EXERCISE INSTRUCTIONS:
All that is wanted is how many lines in the records below include the string "menu".

RECORDS PROVIDED:
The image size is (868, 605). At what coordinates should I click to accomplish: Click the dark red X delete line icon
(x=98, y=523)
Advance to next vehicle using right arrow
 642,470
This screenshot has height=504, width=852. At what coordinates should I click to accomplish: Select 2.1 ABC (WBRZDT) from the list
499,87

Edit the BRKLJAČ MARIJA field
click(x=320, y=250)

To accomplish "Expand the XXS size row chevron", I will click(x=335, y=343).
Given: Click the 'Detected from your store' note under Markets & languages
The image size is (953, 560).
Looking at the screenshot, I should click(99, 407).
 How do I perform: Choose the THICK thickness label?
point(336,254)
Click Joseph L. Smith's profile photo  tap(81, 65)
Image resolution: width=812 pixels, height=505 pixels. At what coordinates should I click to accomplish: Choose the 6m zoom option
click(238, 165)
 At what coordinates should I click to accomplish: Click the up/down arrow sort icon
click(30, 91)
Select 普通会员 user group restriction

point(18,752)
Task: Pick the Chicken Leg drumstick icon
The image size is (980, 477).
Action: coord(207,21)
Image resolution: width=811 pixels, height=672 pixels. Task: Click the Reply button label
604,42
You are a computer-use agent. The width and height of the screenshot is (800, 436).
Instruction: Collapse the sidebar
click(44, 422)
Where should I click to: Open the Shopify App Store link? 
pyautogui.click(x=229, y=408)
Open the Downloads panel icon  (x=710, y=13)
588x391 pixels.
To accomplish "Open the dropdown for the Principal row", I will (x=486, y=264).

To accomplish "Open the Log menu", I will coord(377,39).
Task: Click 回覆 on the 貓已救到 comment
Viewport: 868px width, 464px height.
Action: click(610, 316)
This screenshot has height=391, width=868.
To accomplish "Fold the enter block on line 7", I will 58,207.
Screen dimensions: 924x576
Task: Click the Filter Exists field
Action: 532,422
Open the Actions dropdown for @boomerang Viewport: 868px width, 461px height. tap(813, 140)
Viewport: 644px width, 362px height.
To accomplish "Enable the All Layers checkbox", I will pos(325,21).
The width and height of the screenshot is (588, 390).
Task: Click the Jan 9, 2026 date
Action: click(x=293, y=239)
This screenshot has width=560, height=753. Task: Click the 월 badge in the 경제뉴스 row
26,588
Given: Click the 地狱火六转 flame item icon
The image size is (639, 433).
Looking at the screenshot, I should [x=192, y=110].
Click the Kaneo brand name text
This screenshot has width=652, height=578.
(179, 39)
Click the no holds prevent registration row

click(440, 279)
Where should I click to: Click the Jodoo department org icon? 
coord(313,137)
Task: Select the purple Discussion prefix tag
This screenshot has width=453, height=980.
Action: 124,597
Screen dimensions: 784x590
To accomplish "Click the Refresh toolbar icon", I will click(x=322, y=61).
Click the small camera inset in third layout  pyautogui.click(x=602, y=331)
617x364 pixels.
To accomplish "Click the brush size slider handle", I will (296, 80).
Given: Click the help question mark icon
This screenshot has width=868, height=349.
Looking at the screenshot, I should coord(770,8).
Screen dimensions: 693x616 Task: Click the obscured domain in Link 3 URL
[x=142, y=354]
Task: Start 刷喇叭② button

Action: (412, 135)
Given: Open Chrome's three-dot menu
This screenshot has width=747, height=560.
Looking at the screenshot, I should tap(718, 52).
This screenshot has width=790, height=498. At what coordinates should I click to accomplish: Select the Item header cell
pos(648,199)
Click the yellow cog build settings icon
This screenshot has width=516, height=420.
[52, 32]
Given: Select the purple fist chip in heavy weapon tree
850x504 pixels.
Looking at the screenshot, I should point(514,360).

YOUR RESPONSE:
2